EXERCISE INSTRUCTIONS: From the line that has "Twitter (112, 1864)" down to the last line of the data below, set down every line exactly, but none of the pictures.

Stored data entries:

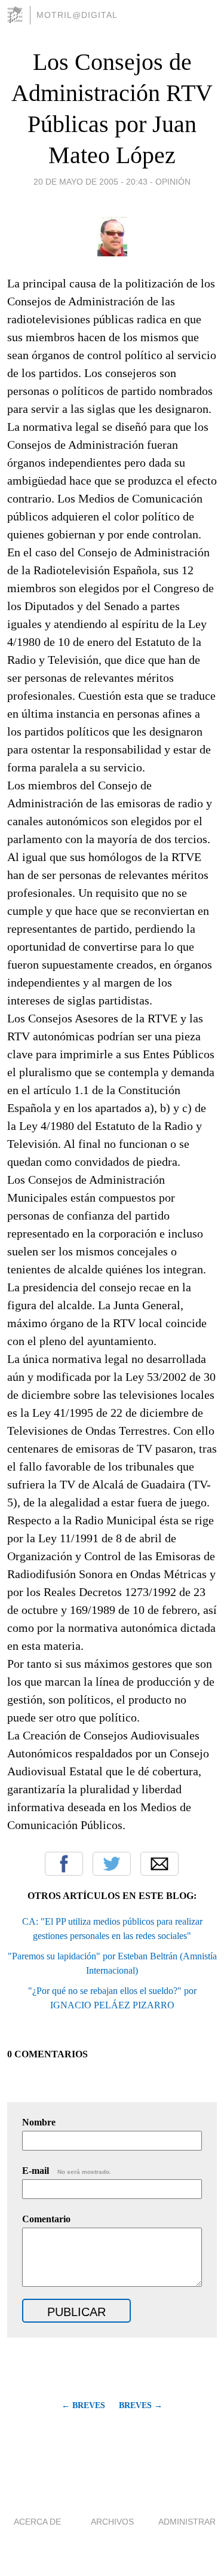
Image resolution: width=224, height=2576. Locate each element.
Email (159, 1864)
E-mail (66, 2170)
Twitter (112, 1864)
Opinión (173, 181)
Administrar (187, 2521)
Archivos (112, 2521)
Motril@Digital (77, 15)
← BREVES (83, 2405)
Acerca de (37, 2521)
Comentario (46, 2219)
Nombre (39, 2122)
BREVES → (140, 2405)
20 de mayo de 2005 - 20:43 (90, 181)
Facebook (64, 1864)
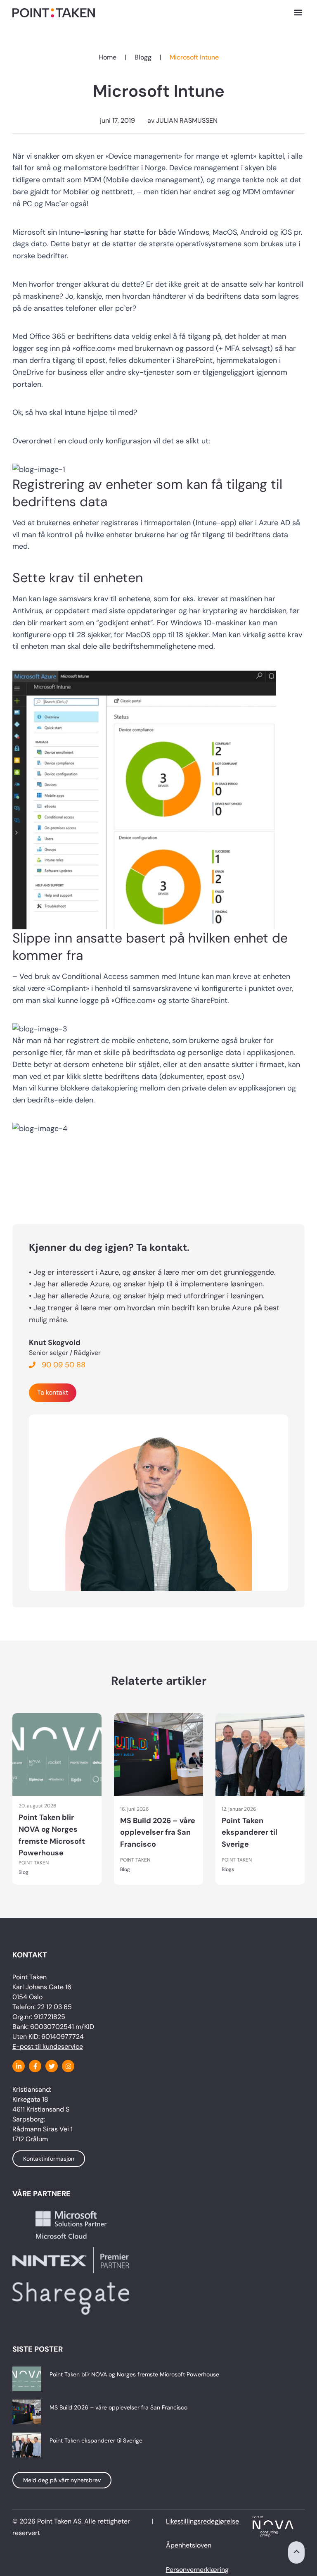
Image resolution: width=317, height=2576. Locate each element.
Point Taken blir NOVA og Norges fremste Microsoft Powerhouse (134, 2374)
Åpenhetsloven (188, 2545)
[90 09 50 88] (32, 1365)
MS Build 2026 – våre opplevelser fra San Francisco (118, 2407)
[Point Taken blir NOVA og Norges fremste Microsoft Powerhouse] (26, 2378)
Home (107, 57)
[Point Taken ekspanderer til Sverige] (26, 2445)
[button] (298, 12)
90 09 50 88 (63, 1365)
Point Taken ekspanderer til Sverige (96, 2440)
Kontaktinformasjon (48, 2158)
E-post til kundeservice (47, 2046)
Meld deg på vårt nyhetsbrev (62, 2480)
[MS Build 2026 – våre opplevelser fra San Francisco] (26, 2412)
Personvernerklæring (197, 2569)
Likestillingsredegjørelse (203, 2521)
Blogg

YOUR RESPONSE:
Twitter (112, 1864)
Opinión (173, 181)
Administrar (187, 2521)
Archivos (112, 2521)
Motril@Digital (77, 15)
← BREVES (83, 2405)
Acerca de (37, 2521)
Comentario (46, 2219)
Nombre (39, 2122)
BREVES → (140, 2405)
20 de mayo de 2005 - 20:43 (90, 181)
Facebook (64, 1864)
Image resolution: width=317, height=2576. Locate each element.
Point Taken blir NOVA og Norges fremste Microsoft Powerhouse (134, 2374)
Åpenhetsloven (188, 2545)
[90 09 50 88] (32, 1365)
MS Build 2026 – våre opplevelser fra San Francisco (118, 2407)
[Point Taken blir NOVA og Norges fremste Microsoft Powerhouse] (26, 2378)
Home (107, 57)
[Point Taken ekspanderer til Sverige] (26, 2445)
[button] (298, 12)
90 09 50 88 (63, 1365)
Point Taken ekspanderer til Sverige (96, 2440)
Kontaktinformasjon (48, 2158)
E-post til kundeservice (47, 2046)
Meld deg på vårt nyhetsbrev (62, 2480)
[MS Build 2026 – våre opplevelser fra San Francisco] (26, 2412)
Personvernerklæring (197, 2569)
Likestillingsredegjørelse (203, 2521)
Blogg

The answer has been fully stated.